Pagani. Altri sette arresti nello scandalo della politica

Si allarga il fronte delle indagini e l’elenco degli arresti a Pagani, nell’ambito dell’operazione che ha portato alla sbarra l’ex sindaco di Pagani e consigliere regionale Alberico Gambino, del PDL e altre sei persone tra le quali anche l’ex capogruppo consiliare PDL, Giuseppe Santilli. Altri sette arresti sono stati eseguiti, a darne notizia è il quotidiano on line Metropolis Web. I carabinieri hanno eseguito ulteriori sette ordinanze di custodia cautelare firmate dalla Dda di Salerno. Dietro le sbarre sono finiti il carabiniere Guido Cutolo (nipote del consigliere comunale Giuseppe Santilli, già finito in manette nella prima tranche dell’inchiesta), considerato la “talpa” del gruppo; l’ex presidente della Multiservice Pagani, Giovanni Elettrico Pandolfi; l’ex assessore comunale Massimo Quaratino; il direttore del centro commerciale Pegaso, Giovanni Barone; il direttore dell’Asi di Napoli, Angelo Andrea Falcone; Antonio Fisichella, favorito per l’assunzione nel centro commerciale Pegaso.

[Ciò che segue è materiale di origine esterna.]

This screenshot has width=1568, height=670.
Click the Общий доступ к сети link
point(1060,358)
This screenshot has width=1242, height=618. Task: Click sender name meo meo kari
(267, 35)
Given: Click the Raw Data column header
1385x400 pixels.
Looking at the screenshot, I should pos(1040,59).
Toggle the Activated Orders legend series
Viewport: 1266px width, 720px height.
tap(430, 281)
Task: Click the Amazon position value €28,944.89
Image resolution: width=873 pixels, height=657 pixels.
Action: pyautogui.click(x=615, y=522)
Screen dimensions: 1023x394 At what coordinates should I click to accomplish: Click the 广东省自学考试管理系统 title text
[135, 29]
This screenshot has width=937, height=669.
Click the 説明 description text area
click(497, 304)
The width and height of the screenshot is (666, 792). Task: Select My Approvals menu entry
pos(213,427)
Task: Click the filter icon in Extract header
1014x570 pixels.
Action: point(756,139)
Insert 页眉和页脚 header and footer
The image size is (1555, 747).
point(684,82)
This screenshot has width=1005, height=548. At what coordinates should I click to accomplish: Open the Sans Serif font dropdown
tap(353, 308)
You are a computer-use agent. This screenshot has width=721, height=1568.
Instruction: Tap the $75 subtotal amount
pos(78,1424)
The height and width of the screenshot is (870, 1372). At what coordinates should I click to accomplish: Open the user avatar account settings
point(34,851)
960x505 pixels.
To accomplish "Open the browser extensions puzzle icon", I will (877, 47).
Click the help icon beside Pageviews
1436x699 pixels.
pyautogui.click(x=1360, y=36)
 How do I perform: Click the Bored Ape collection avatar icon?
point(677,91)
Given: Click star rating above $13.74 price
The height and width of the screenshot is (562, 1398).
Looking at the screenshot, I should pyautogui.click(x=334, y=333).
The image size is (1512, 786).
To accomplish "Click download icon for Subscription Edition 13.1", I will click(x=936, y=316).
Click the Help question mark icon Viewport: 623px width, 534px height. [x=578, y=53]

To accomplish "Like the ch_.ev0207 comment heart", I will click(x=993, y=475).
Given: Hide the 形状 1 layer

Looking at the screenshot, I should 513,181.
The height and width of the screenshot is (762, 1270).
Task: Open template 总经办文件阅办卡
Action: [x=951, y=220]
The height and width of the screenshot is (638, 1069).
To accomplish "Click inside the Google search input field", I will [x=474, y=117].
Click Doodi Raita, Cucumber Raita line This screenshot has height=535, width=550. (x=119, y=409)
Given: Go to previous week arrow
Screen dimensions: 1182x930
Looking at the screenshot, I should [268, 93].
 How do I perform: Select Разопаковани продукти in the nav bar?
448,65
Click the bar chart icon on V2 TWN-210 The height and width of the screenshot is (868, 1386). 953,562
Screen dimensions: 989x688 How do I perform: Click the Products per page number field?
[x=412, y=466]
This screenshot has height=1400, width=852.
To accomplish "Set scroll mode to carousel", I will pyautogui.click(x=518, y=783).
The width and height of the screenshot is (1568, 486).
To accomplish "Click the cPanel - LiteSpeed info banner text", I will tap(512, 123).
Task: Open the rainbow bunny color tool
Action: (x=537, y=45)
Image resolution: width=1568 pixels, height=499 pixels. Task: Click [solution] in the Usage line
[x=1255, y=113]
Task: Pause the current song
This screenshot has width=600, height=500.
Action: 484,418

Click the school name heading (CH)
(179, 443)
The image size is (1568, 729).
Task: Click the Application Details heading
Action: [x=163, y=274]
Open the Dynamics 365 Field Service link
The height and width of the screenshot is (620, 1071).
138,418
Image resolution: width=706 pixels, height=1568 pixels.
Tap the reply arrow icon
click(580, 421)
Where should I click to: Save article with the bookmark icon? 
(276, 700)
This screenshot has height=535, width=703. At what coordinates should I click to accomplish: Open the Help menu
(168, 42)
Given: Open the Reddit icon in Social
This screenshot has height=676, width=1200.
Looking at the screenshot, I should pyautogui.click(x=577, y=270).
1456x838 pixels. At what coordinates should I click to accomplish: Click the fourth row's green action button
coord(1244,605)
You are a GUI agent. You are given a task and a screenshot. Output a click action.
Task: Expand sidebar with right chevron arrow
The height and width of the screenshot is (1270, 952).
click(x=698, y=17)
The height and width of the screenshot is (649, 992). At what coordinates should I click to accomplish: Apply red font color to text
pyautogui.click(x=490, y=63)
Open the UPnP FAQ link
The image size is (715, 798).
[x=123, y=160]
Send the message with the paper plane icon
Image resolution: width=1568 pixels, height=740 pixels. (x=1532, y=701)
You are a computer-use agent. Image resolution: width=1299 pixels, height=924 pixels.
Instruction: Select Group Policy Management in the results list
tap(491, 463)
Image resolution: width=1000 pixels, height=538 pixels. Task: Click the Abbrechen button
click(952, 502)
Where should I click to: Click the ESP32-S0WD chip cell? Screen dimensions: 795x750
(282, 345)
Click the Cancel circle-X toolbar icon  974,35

Nuova ordinanza di custodia cautelare, infine, per il presidente della Paganese Raffaele Trapani. Quest'ultimo, in particolare, e' anche accusato di estorsione nei confronti di una ditta attiva nel centro commerciale, costretta a dare soldi alla squadra perche' minacciata di sanzioni amministrative. I sette hanno imposto assunzioni di una trentina di dipendenti, tra cui anche pregiudicati, ad altri imprenditori, uno dei quali era proprio il direttore del centro commerciale d hanno chiesto anche tangenti. Secondo quando si apprende dal quotidiano sarebbe stato notificato un avviso di garanzia al consigliere provinciale del PDL, Massimo D'Onofrio, nella cui abitazione e ufficio sono state compiute perquisizioni; l'uomo e' accusato di concussione e scambio elettorale politico-mafioso.